Again.
“You will learn not to defy me, Dani.”
“Danica,” I rasp instinctively.
“I will call you whatever the hell I desire, and that’s the last time you will ever correct me.” He pauses, perhaps waiting for me to agree, but I’d rather perish on the spot. “We will be wed in fifteen days’ time. Your father will vote with me, or I will take his life. You will vote with me or I will make your life a living hell.”
He reaches out for my sleeve and yanks it down my arm, nearly exposing my breast, but I don’t have the energy to cover myself, much less fight him.
“And I get to keep you,” he says, caressing the bare patch of skin. “Maybe forever.”
I DON’T GO to assist Saber when I leave His Majesty’s office, even though I should. I can’t. I can’t face him. Not after the way I failed him—even if he doesn’t know it.
Why didn’t I accept the King’s offer this afternoon? Why! Why did I decide vengeance was worth more than freedom? Why did I think I could have everything?
Knowing I defied him has made him worse than ever. He didn’t do more than terrify me tonight. Terrify and disgust me. But he will. After he gets my votes. Fear is his weapon—it always has been. I was a fool to forget it.
When I get back to my room and the bots have removed my finery, instead of loosening my laces, I have M.A.R.I.E. tighten them. Only when I can’t breathe without pain do I let the bots tie the strings. I take twice my regular dose of sleeping pills and lie gingerly across the bed, my ribs screaming. I can’t do more than breathe shallowly, and just before drifting away I wonder if it’s possible to suffocate in one’s sleep via stays.
But six hours later I open cottony eyes and the world continues to turn. My head aches and my ribs are so sore I can’t move without gritting my teeth, but I live.
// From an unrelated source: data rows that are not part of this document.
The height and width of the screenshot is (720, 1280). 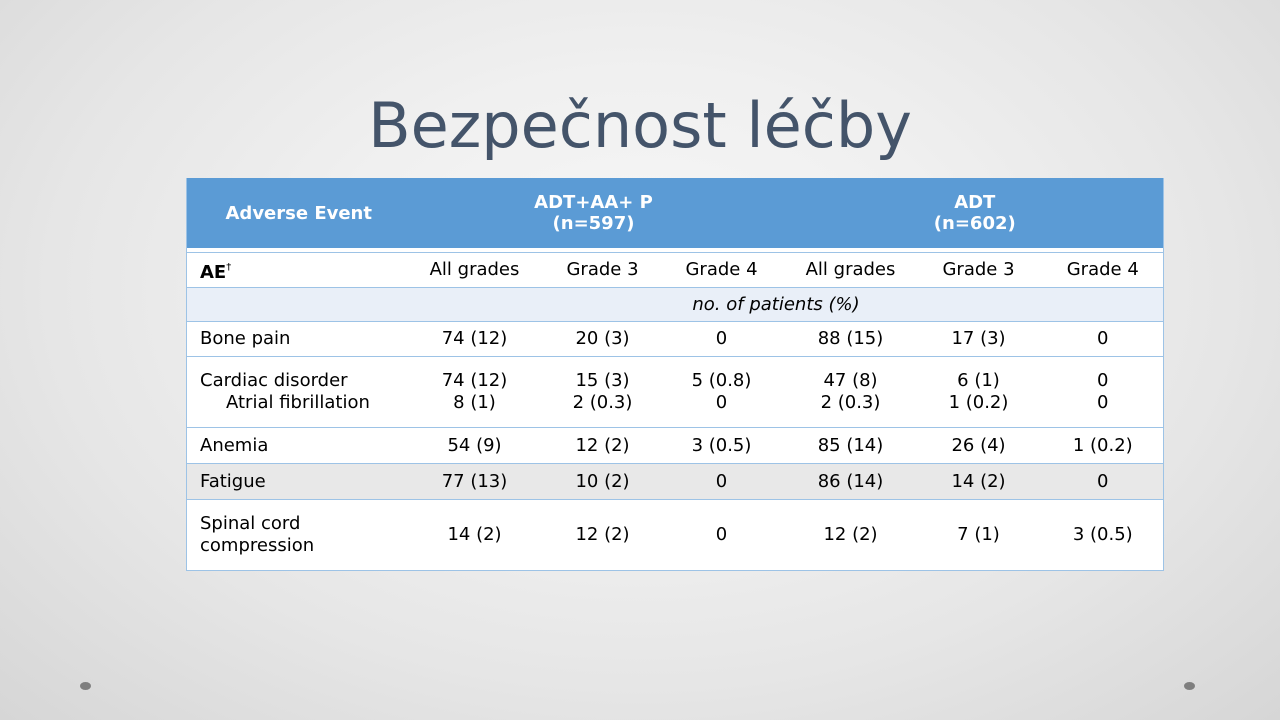 I want to click on table-cell: 77 (13), so click(x=474, y=482).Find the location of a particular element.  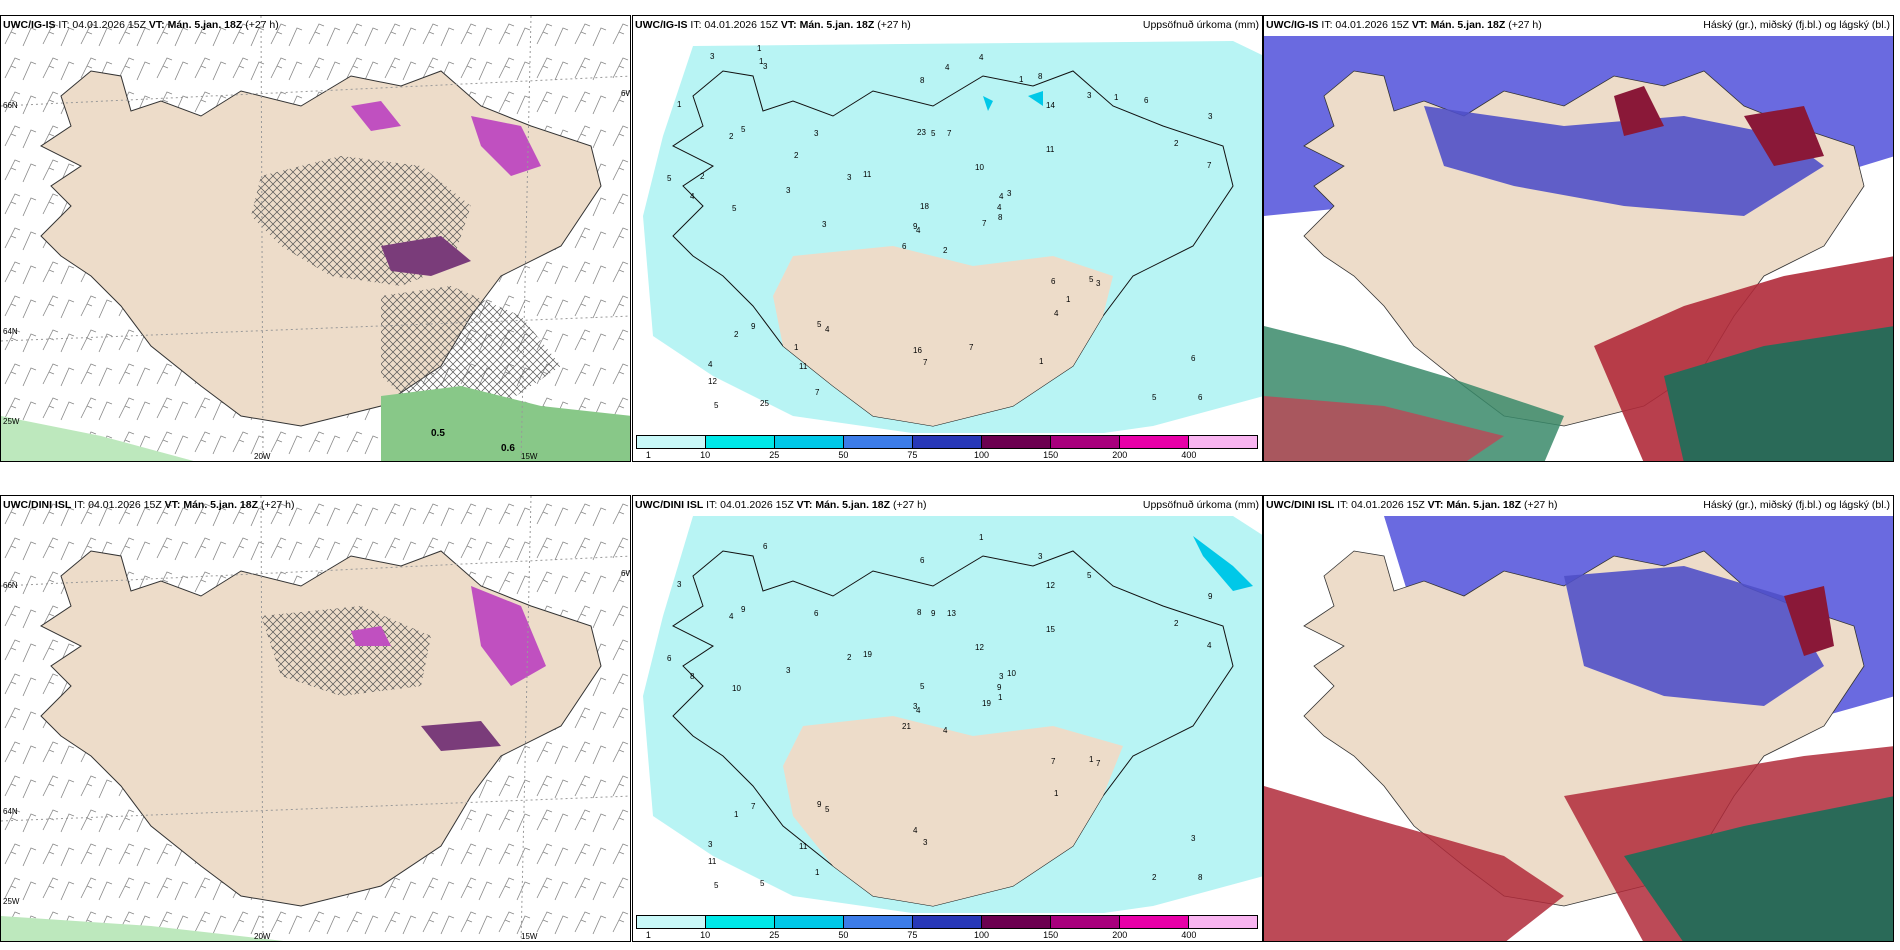

precip-value: 13 is located at coordinates (952, 614).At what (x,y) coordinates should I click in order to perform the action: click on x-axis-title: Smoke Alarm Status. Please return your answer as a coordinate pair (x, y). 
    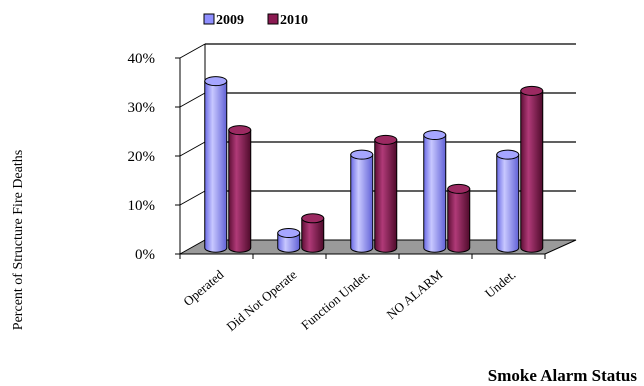
    Looking at the image, I should click on (563, 376). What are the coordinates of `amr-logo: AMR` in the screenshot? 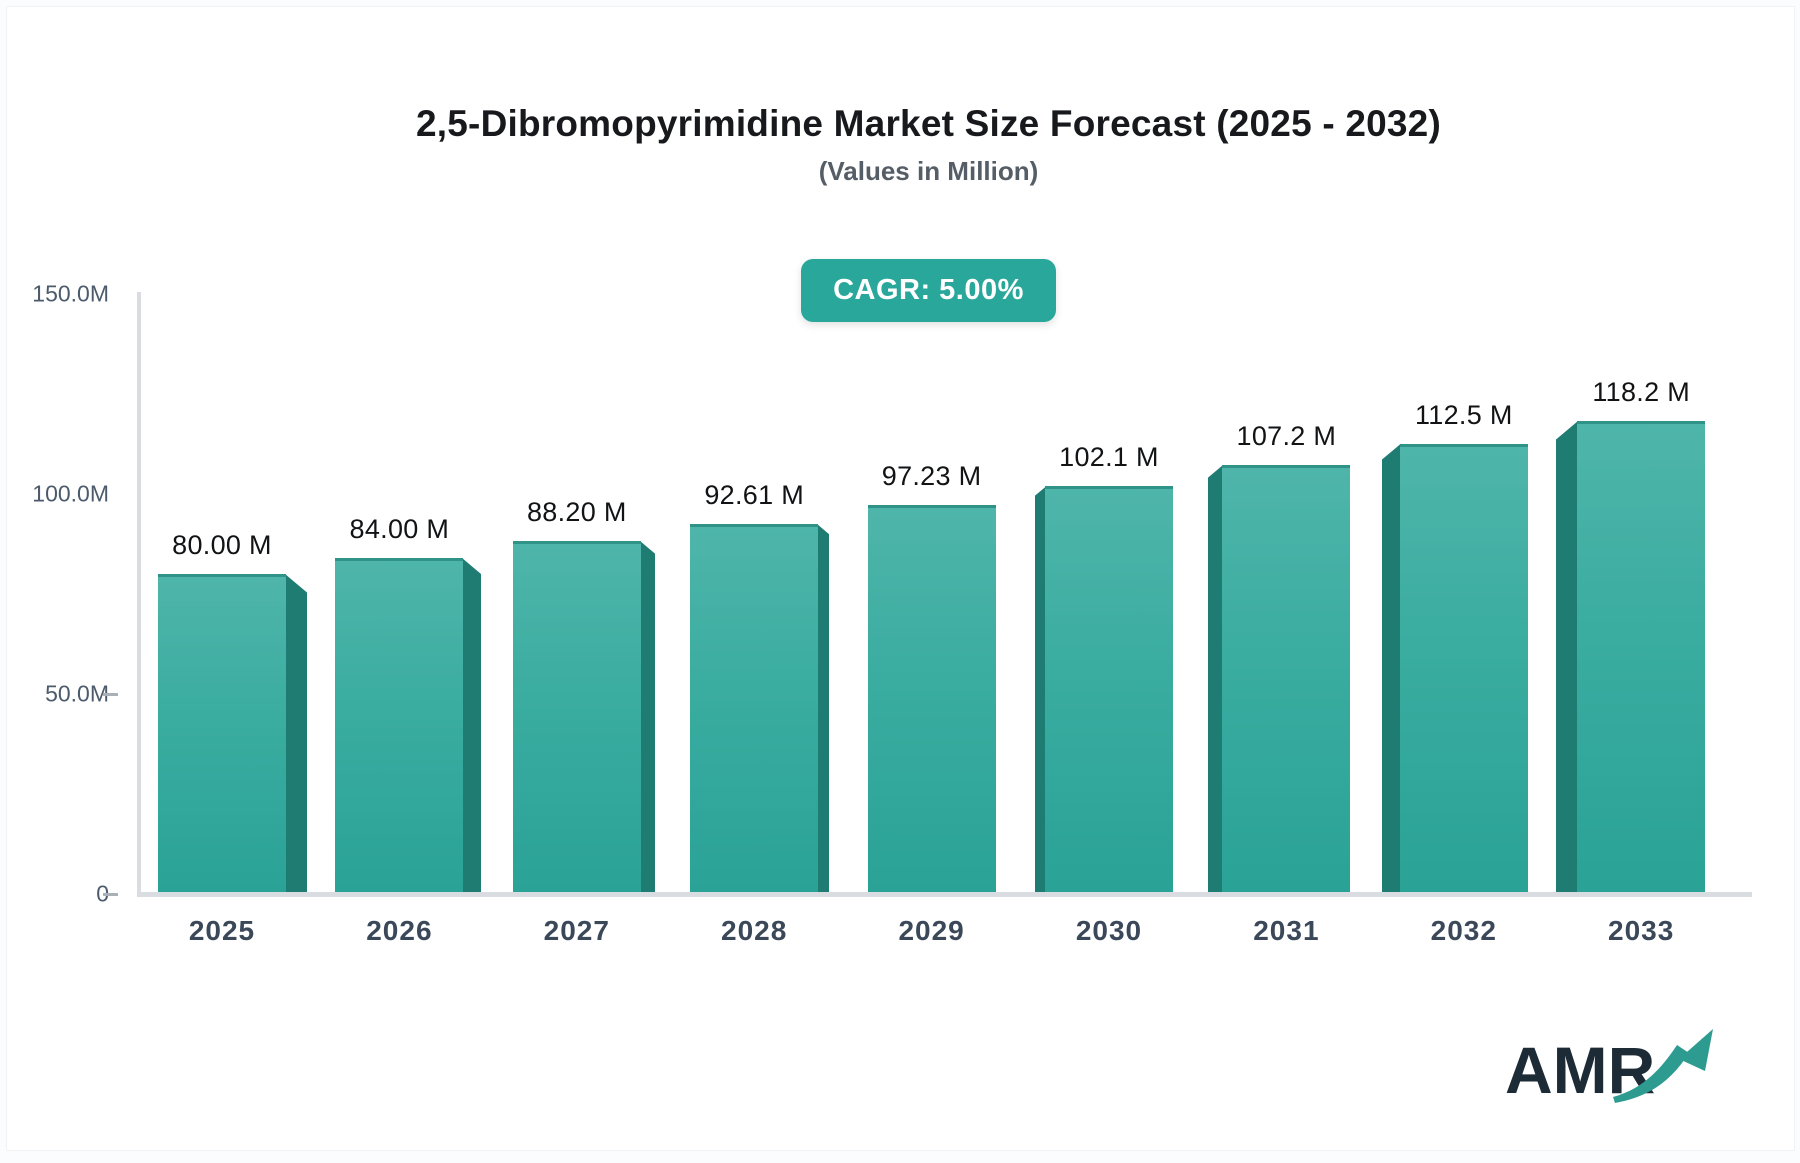 It's located at (1609, 1068).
I don’t let the bots touch my ribbons, though. I deserve this. I destroyed everything. Worse, I had salvation in my hands, and I threw it away. I stand utterly still while the bots whirl around my dressing stool, tossing layers of silk and satin over my head. I see nothing. I try to be quiet—I imagine Saber was working until five or six this morning, and I at least attempt to let him sleep.
But I want…I want someone who knew me when I was still a good person. I’m quite certain that label doesn’t fit me anymore. This isn’t what I planned or expected when I started this journey. I knew I was skirting decency—that selling Glitter wasn’t something I’d have done if I didn’t feel my life was in peril. But somewhere between my mother’s death and discovering the kind of morals I’m enabling via Saber, I’ve truly begun to wonder if this has all been a mistake.
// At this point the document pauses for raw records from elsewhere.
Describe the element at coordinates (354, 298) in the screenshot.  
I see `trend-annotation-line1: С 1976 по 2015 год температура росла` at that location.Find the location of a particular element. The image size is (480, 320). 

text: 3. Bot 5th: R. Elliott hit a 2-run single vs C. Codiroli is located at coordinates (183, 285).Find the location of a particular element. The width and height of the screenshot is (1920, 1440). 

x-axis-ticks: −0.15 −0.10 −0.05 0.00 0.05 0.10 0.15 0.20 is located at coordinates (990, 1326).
I want Molli. As soon as I’m presentable, I leave my rooms. My vision feels like a tunnel as I turn down the long wing that houses the families of the lower nobility, and I’m desperate to reach her. A crowd is gathered at the end of the hallway, and I grumble under my breath. It’s the last thing I need right now. But as I draw nearer, I realize that among the many, many doors in this section of the palace, the one they’re surrounding is Molli’s. My heart begins to pound as trepidation roars in my mind.
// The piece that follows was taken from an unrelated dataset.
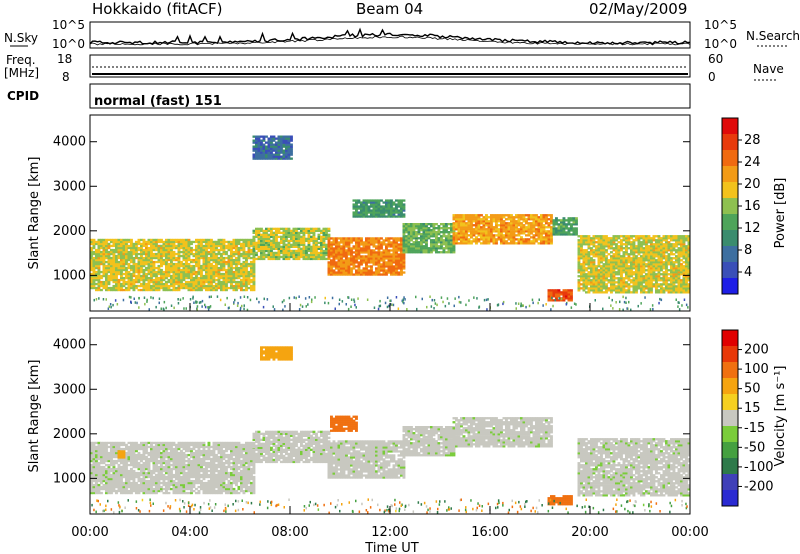 The width and height of the screenshot is (800, 554). I want to click on nsky-panel: N.Sky 10^5 10^0 10^5 10^0 N.Search, so click(402, 34).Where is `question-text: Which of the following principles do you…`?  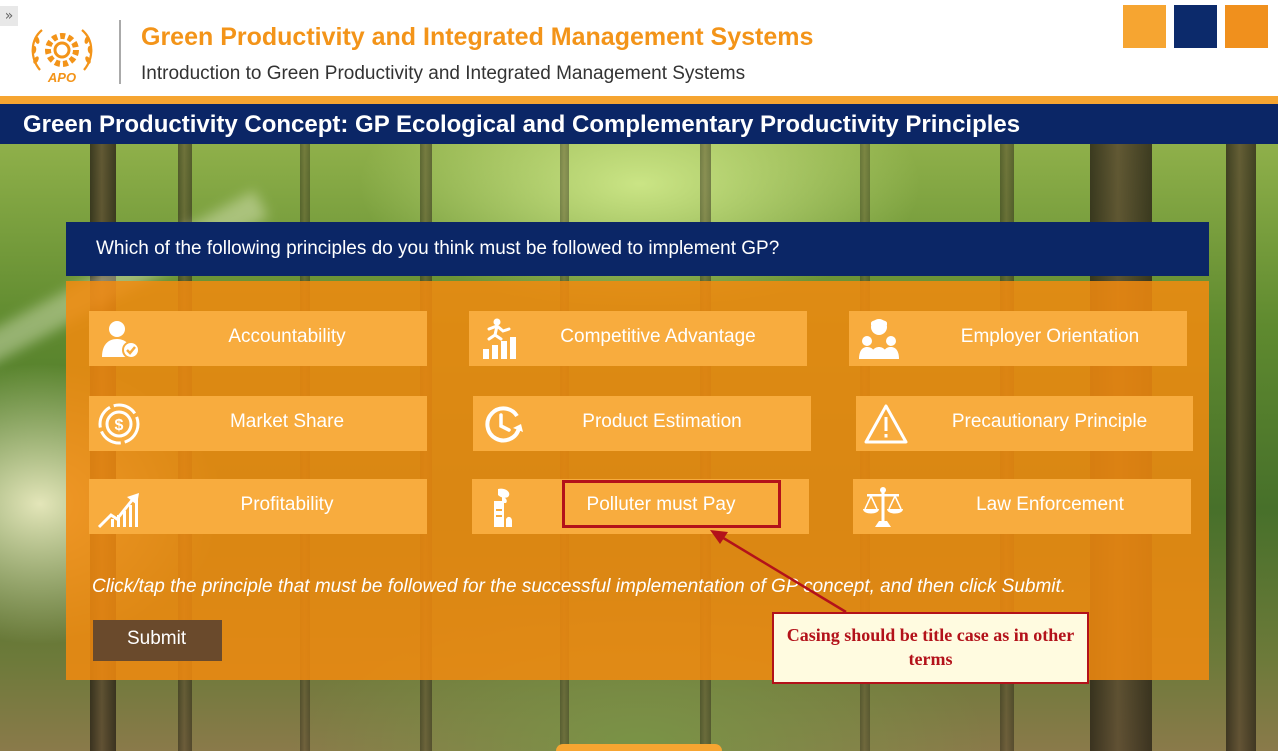 question-text: Which of the following principles do you… is located at coordinates (438, 248).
“Excuse me,” I say softly, tapping one man on the shoulder. But I might as well be a gentle breeze for all the attention he shows me. Apprehension bubbles in my chest as the tension and chatter around me rise.
Then something, some pathos-drenched idiom from Giovanni’s lessons or maybe even before, whispers, Remember who you are. Instantly, reflexively, I cease my gentle tapping of shoulders and stand ramrod straight instead. “Make way,” I bark in as Queenly a manner as I can. “Royal business. Stand aside!”
Layers of people peel away as I stride forward, and I don’t feel guilty in the least as I finally near the door. What good is power if one cannot use it? There are yet more people inside the tiny atrium of Molli’s apartment, but at least the official guards in security livery are holding most of them at bay. One of them steps forward with his hands in front of him like he would stop me from going farther, but I shake my head, wave his hand away, and continue walking toward Molli’s bedroom.
He doesn’t try to stop me again.
The cramped interior manages to feel crowded even in the absence of a true crowd; I’d almost forgotten that her room is so small. Sometimes I wondered if the administration was trying to get her family to move out without actually evicting them. If there’s such a thing as being poor within the Palace of Versailles, the Percy family qualifies.